Well, the first negatives are the legal ones. If man does get divorced, he’s much more likely to pay alimony. For example, about 97 percent of alimony is paid by men, only about 3 percent by women. Men tend to lose with their children more often. Only about 10 percent of men get custody of their children if there’s a divorce. In marriage, …if a man finds out a couple of years down the line that the child isn’t his, the state, in certain states — not most states — a man can be forced to pay for that child even though that child is not his. At the same time, if he wants a vasectomy — now this one is hard because it’s actually not on the books — but if a married man goes to a doctor and wants a vasectomy, most doctors in this country will not perform a vasectomy unless that man gets his wife to sign off.
…If he wants to leave the marriage, a woman can just point her finger and tell her lawyer that a man committed child abuse, domestic abuse — and a lot of times it’s just taken as a given. If a woman wants a restraining order against a man in a marriage, men most often are taken to jail when, you know, the woman calls the police. However, studies actually show that violence in domestic relations is almost 50% from men and 50% from women. If a woman gets angry for any reason, she can simply accuse a man and men are just assumed guilty in our society.
Why is it that the argument against marriage is always "when you get divorced". Last time I checked, being married is a different entity than being divorced. Why not actually discuss the downfalls of marriage?
If you go into marriage thinking it will end in divorce, it most certainly is not for you.

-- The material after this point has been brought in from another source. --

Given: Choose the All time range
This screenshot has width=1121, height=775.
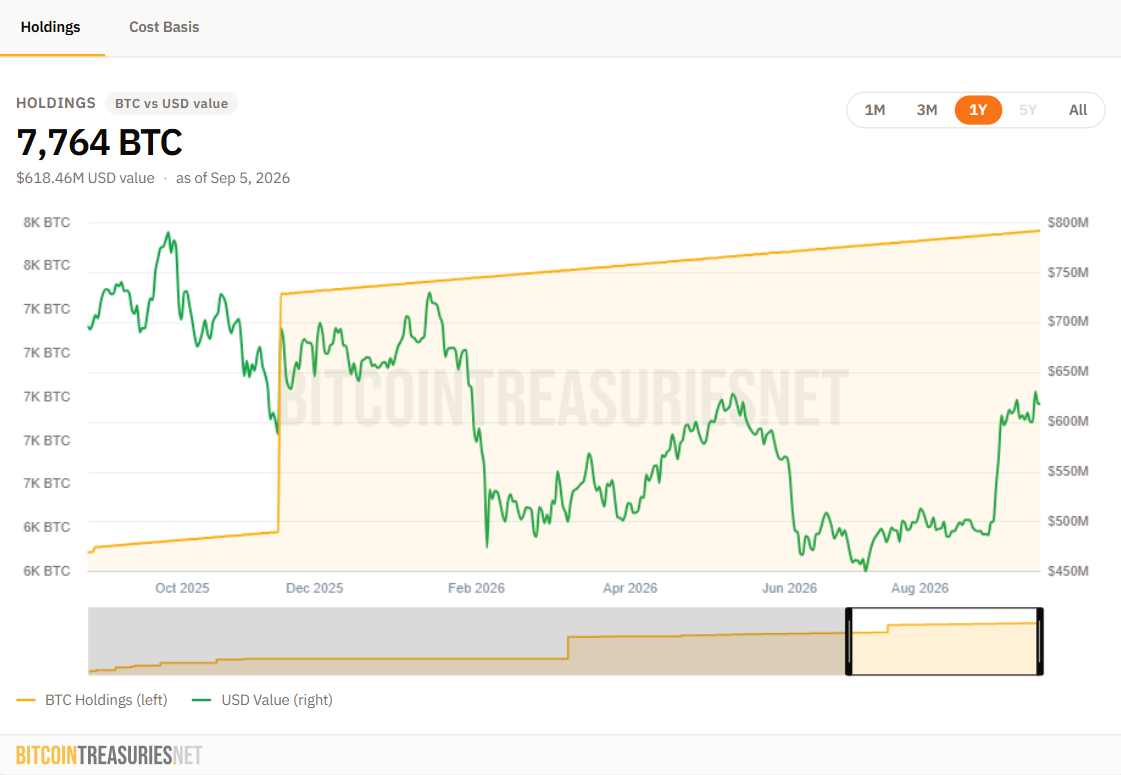Looking at the screenshot, I should (1077, 110).
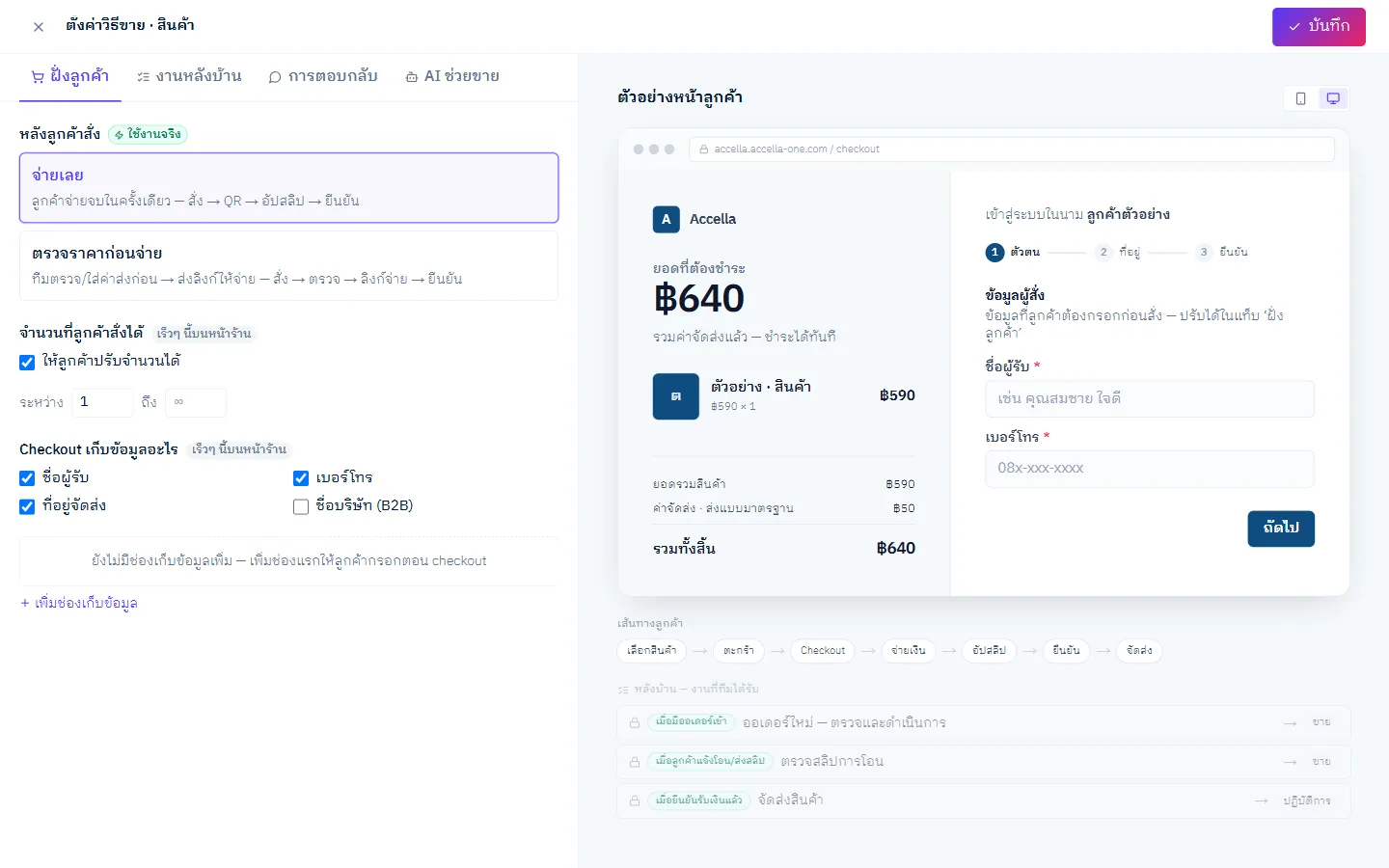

Divorce, Especially with children involved is a huge blow to everyone involved. The kids get separated from the parents, Parents have to start over and it's costly for both. Then there are the respective partners that come afterward that may create drama and confusion for the children if they are young especially. With the divorce rate high in the U.S. and this potential some do not want to venture this road.
As far as alimony, I have known many divorced men and none have paid alimony. I am in New York. Not sure how that all works though here or in other regions.
Marriage is not a decision to make on its own. It makes no sense to even think of it out of the context of being with the person that you really don't want to live without.
Is it women’s preferences (the demand for husbands) or men’s preferences (the supply of husbands) that are driving the trend toward less marriage? It’s hard to tell, but some gender asymmetries are apparent. For instance, a recent poll of unmarried blacks of prime marrying age found that only 25 percent of women were seeking a long-term relationship compared with 43 percent of men.
It was reported yesterday and someone posted a link in another topic to a story that stated 80% of men wanted a family. So this topic is false.